Job: Write the lines from the one containing "At what (x,y)" up to and including the one containing "Looking at the" in the entries below as a JSON list of strings, one string per line, with blank lines omitted. Leave out the pictures.

##### Given information

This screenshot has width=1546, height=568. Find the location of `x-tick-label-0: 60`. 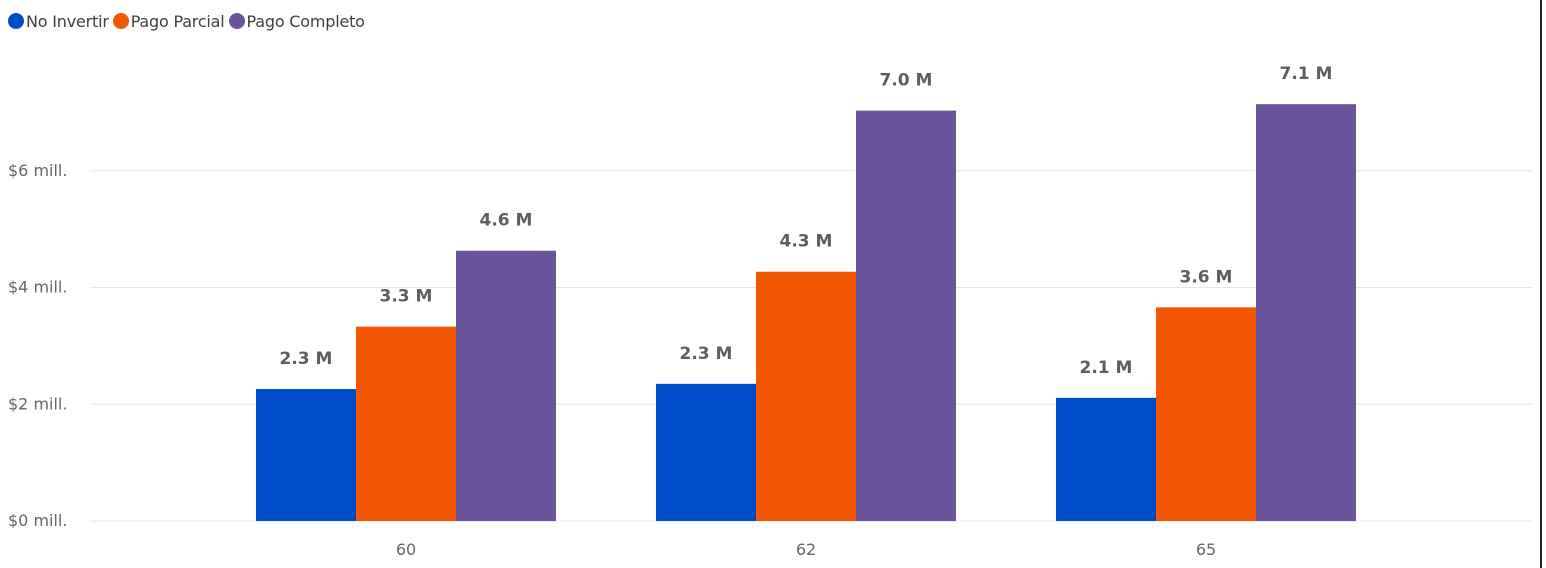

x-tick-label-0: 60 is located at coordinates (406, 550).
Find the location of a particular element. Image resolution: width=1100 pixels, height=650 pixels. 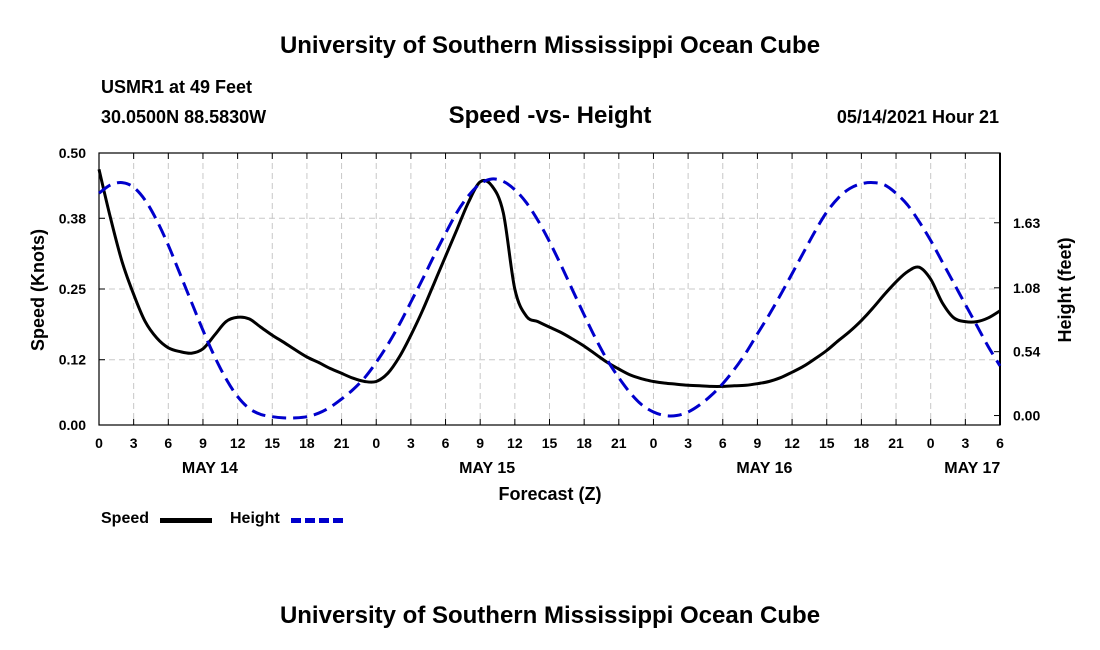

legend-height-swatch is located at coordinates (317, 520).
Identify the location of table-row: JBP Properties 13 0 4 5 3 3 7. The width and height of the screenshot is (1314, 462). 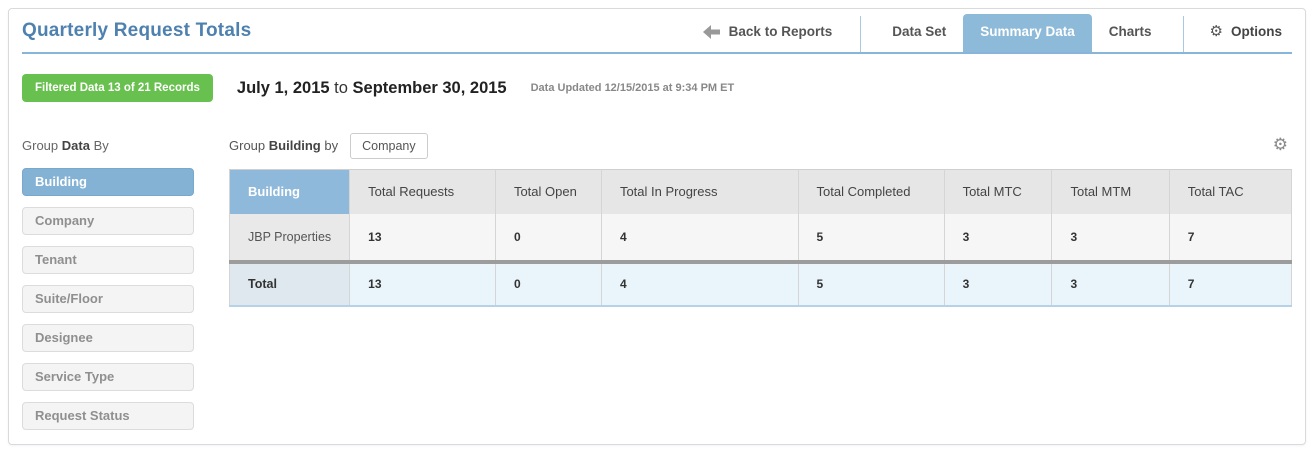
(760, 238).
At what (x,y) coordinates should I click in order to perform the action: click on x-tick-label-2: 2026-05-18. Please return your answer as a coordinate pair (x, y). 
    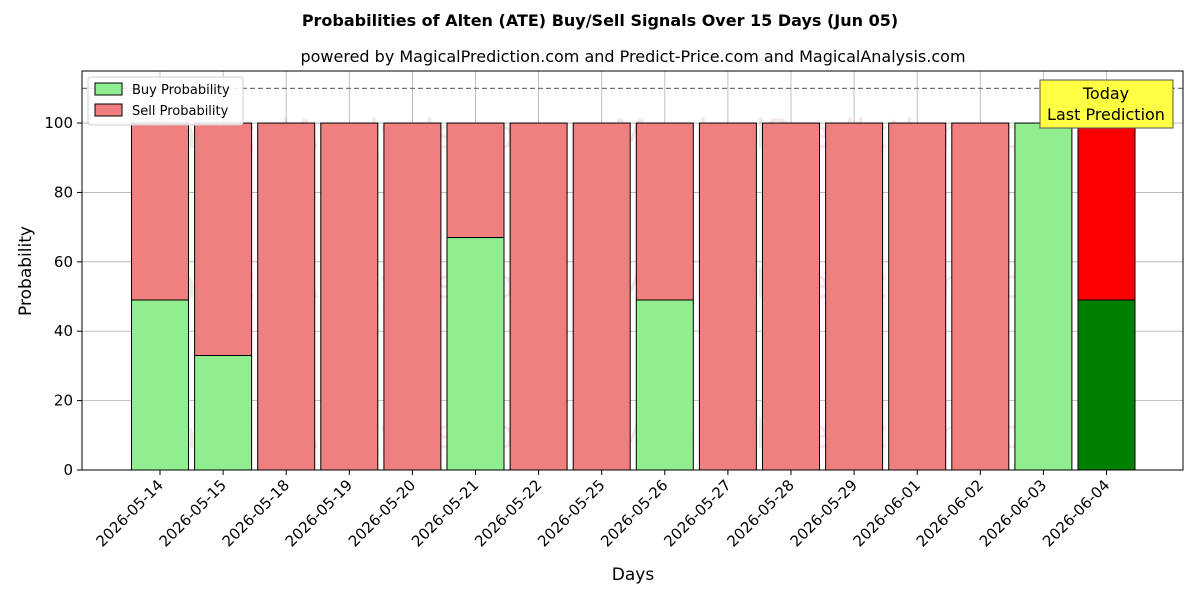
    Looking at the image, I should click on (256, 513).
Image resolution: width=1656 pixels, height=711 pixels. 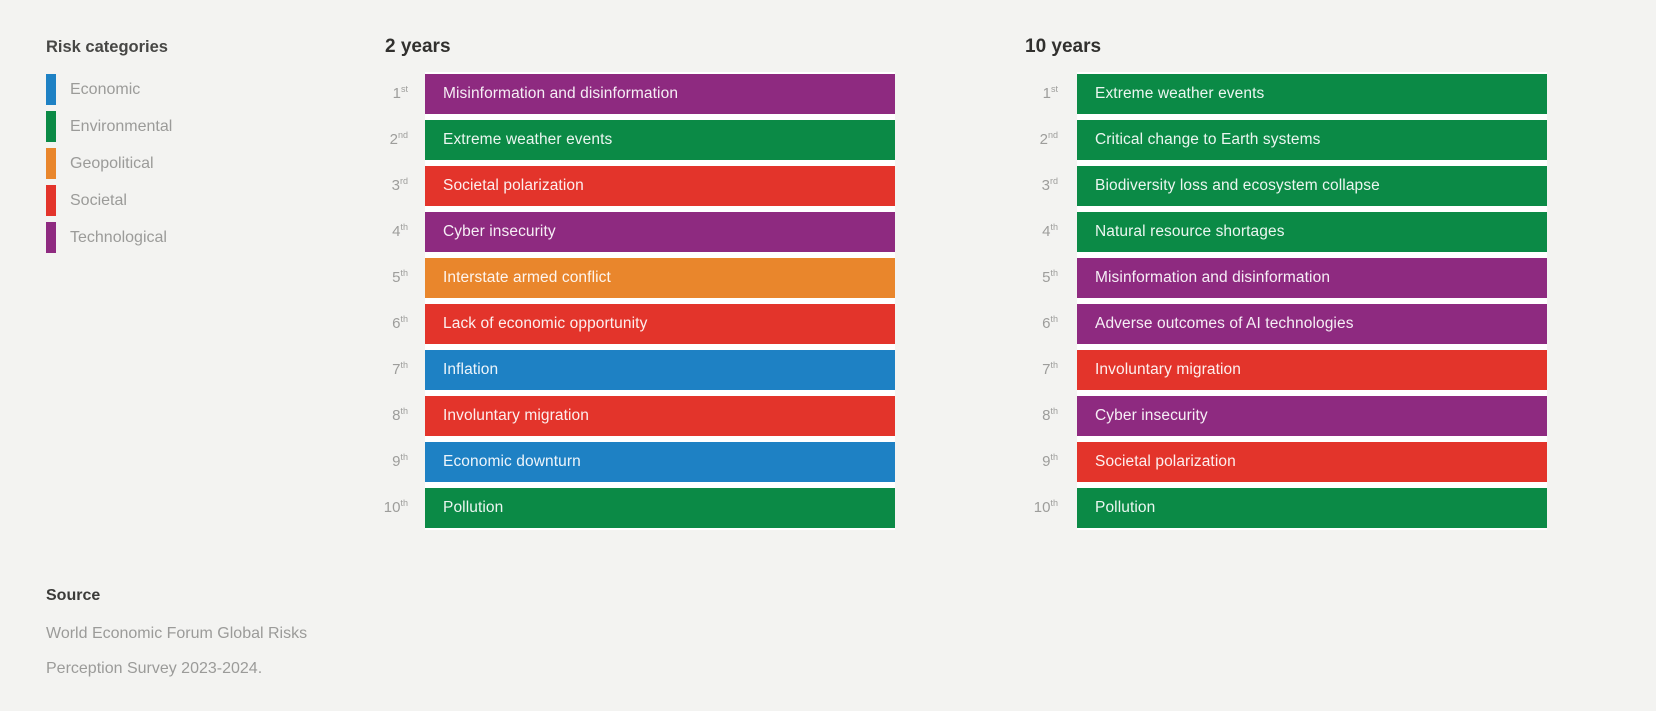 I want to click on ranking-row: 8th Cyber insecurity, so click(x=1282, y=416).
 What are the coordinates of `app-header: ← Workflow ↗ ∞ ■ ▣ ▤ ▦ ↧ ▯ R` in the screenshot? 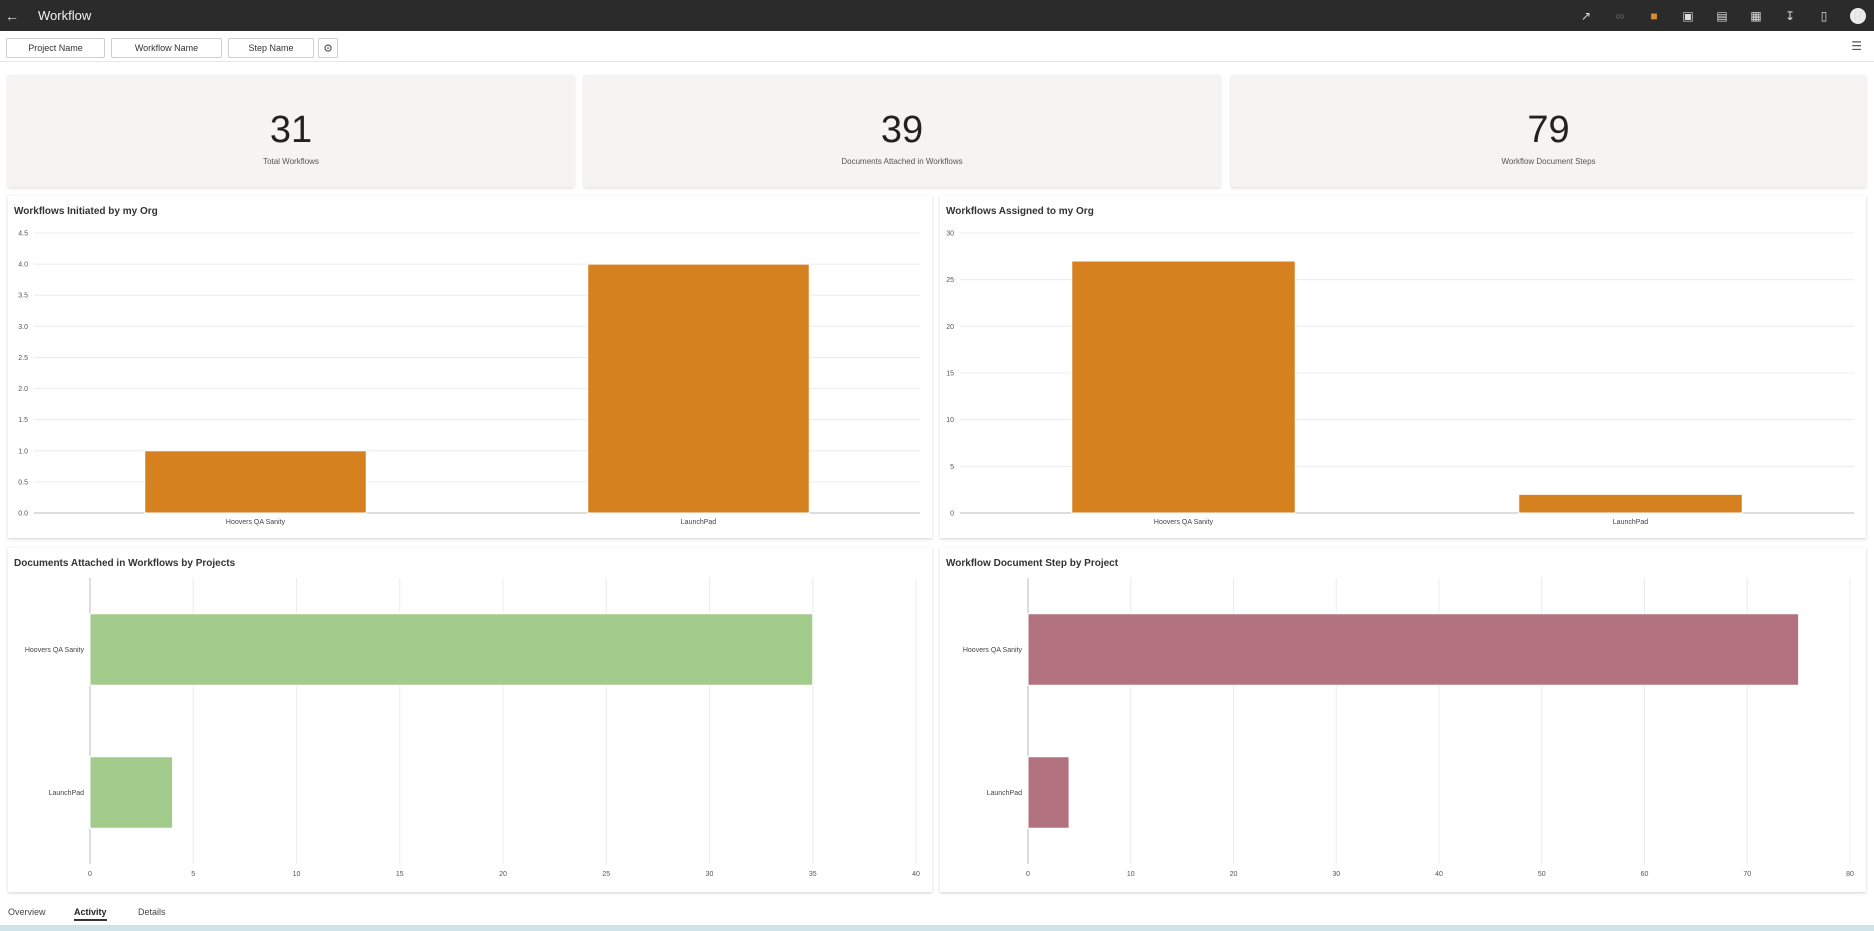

##########

Result of the task:
[
  "At what (x,y) coordinates should I click in order to perform the action: click on x-tick-label-2: 2026-05-18. Please return your answer as a coordinate pair (x, y). ",
  "    Looking at the image, I should click on (256, 513)."
]